Perjalanan Pembuktian Cinta #Part6

#PERJALANANPEMBUKTIANCINTA

#PART6 : LIMBUNG

WARNING!
Sangat bahaya jika baca sepotong-sepotong. Maka baca juga part-part sebelumnya ya. Sebelum baca ini. 😊

Part 1 : http://bit.ly/2sLFoml
Part 2 : http://bit.ly/2twRaOs
Part 3 : http://bit.ly/2szWAqS
Part 4 : http://bit.ly/2uVf8T0
Part 5 : http://bit.ly/2sVdvbN

******************************

Aku ini orangnya baperan. Ngaku lah ya. Aku punya niat baik, yang lama aku tunda. Tentang menuliskan sebuah hikmah. Dengan tujuan menyeru manusia kepada Allah.. Untuk kembali padaNya, percaya padaNya, yakin padaNya, menjadikan Dia yang paling dicintai di atas apapun, menjadikan hidup dan mati hanya untukNya. Maka aku bahagia dan senang sekali melalui tulisan hikmah di 5 part pertama, setelah lama ditunda, ternyata banyak yang japri ke messenger  maupun whatsapp merasa tercerahkan dan menemukan solusi..

Hal-hal yang terjadi cuma satu cara Allah narik kita balik ke Allah. Ngaduin semua ke Allah,  minta pertolongannya Allah.
Sampai kita sadar dan bisa narik hikmah dari setiap kejadian baik enak ataupun ga enak, dan semuanya itu bikin kita tambah baik dari sebelumnya.. Makin sadar apa inti kehidupan yang cuma sebentaran ini.. Allah yang akan kasih hadiahnya.
Orang-orang di sekitar kita cuma Allah pinjam dan jadikan ujian buat kita. Jangan lihat masalahnya, jangan lihat orangnya,  lihat Allah mau ngajarin dan menyampaikan apa dibalik semua ini.

Fokus ke Allah.

ادْعُ إِلَىٰ سَبِيلِ رَبِّكَ بِالْحِكْمَةِ وَالْمَوْعِظَةِ الْحَسَنَةِ ۖ وَجَادِلْهُمْ بِالَّتِي هِيَ أَحْسَنُ ۚ إِنَّ رَبَّكَ هُوَ أَعْلَمُ بِمَنْ ضَلَّ عَنْ سَبِيلِهِ ۖ وَهُوَ أَعْلَمُ بِالْمُهْتَدِينَ

(Bahasa Indonesia)
Serulah (manusia) kepada jalan Tuhanmu dengan hikmah dan pengajaran yang baik, dan berdebatlah dengan mereka dengan cara yang baik. Sesungguhnya Tuhanmu, Dialah yang lebih mengetahui siapa yang sesat dari jalan-Nya dan Dialah yang lebih mengetahui siapa yang mendapat petunjuk.

-Surat An-Nahl, Ayat 125

Karena memang kembali ke Allah, menjaga hubungan dengan Al-Qur'an adalah solusi.

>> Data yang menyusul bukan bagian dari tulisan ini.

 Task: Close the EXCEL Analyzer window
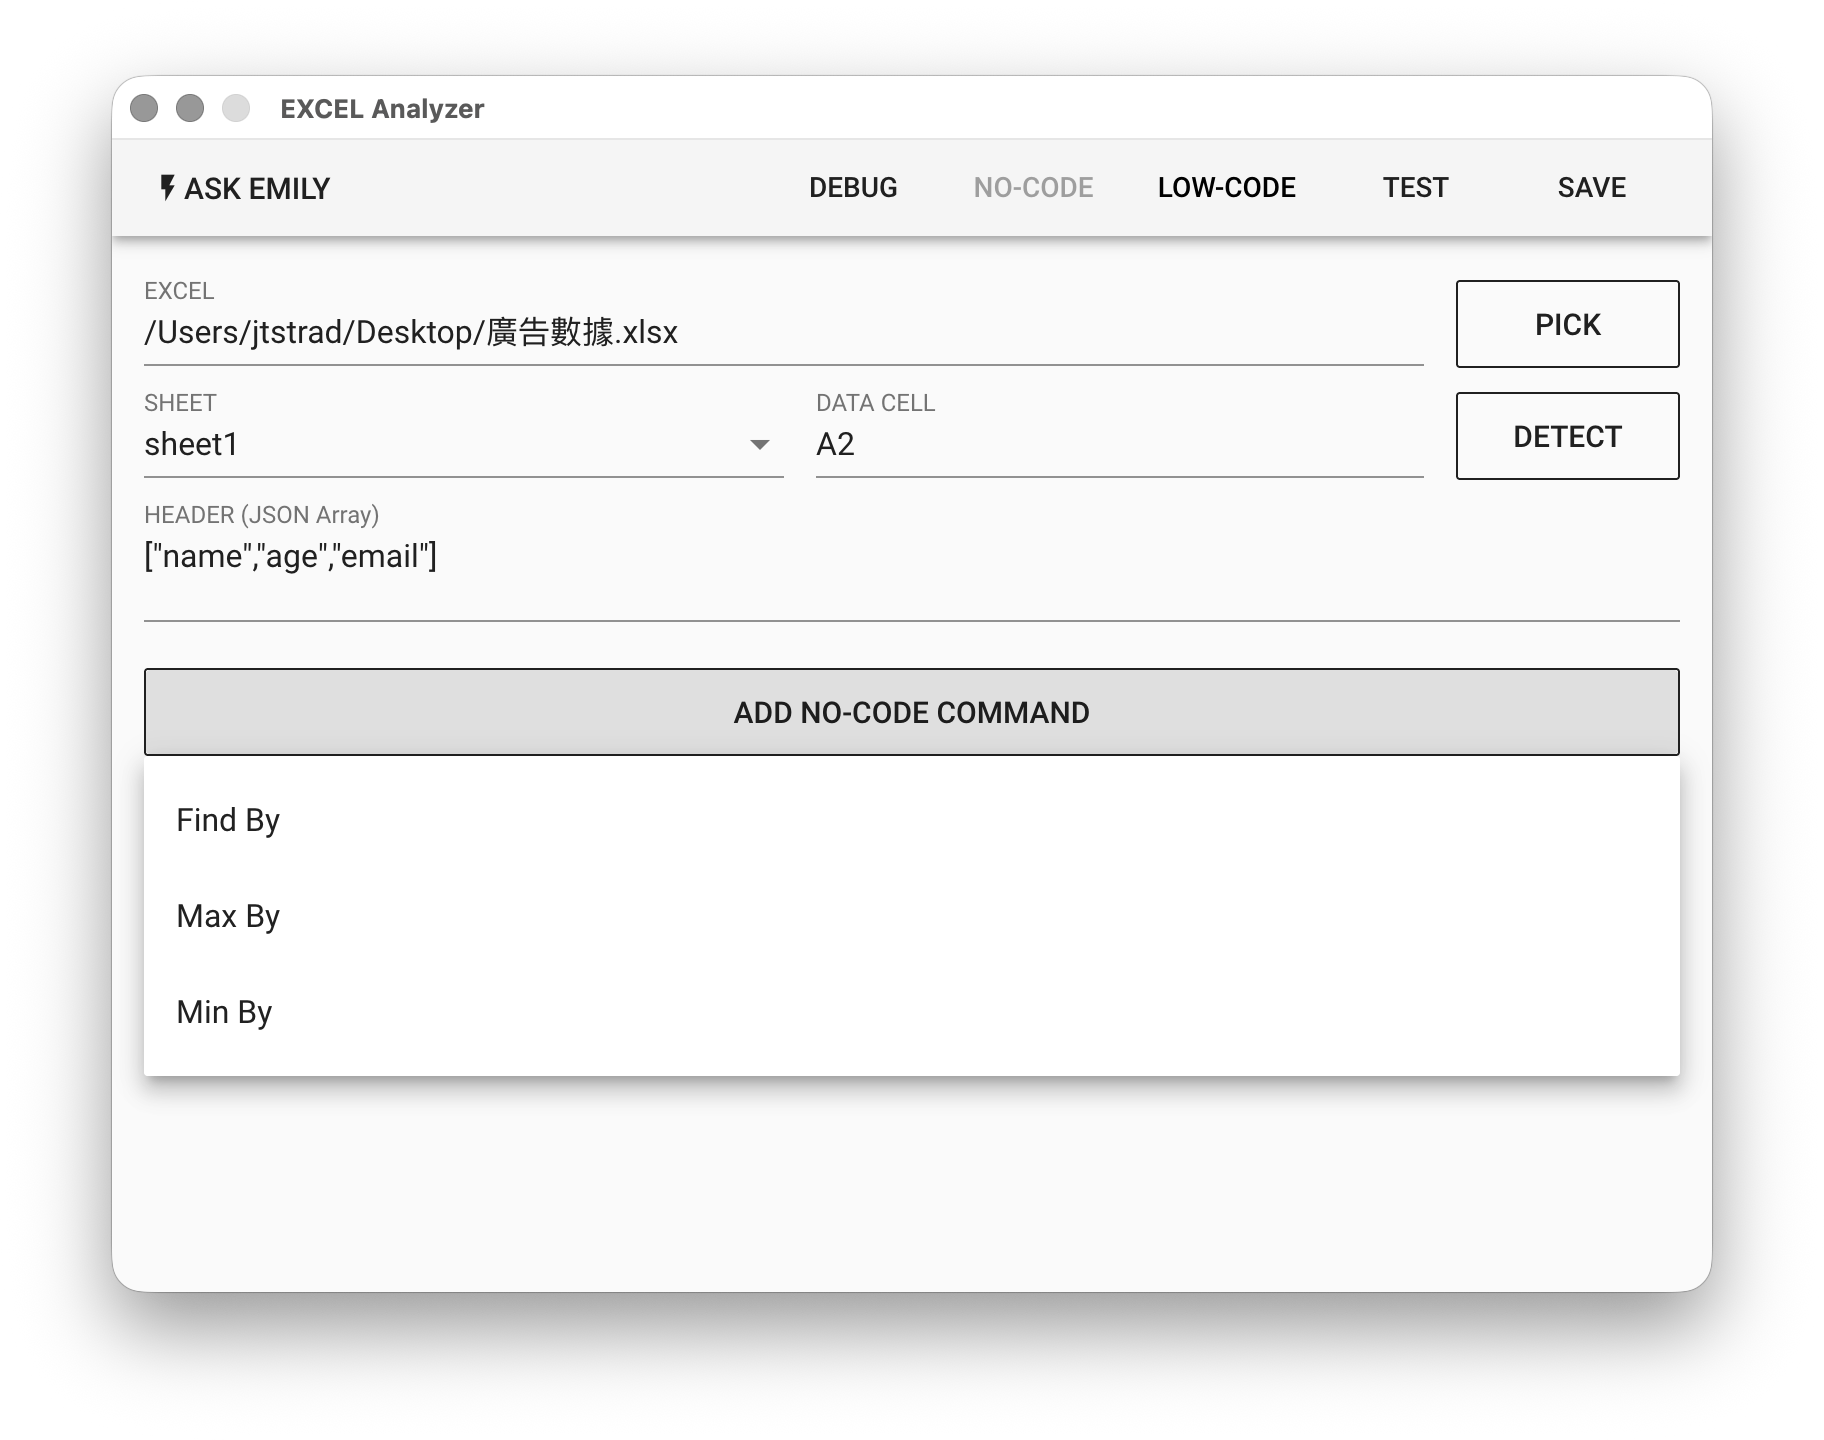(x=144, y=108)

Yang aku sampaikan bukan hal baru.. Kita sudah terlalu banyak terabaikan dengan hal lain sehingga lupa sumber segala solusi... Wallahua'lam.

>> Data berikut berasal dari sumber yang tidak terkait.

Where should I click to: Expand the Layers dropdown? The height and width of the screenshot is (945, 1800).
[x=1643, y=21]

Tapi.. Aku ini terlalu peduli pada komentar orang. Dari dulu kelemahanku itu hal ini. Semiga Allah jaga hatiku selalu ya. Tidak bangga dengan pujian dan tidak mundur karena cacian.

Menuliskan kisahku ini, butuh sekali kekuatan. Karena ini mengalahkan egoku yang inginnya simpan aja rapat-rapat kisah yang sudah lewat. Buat apa diceritakan.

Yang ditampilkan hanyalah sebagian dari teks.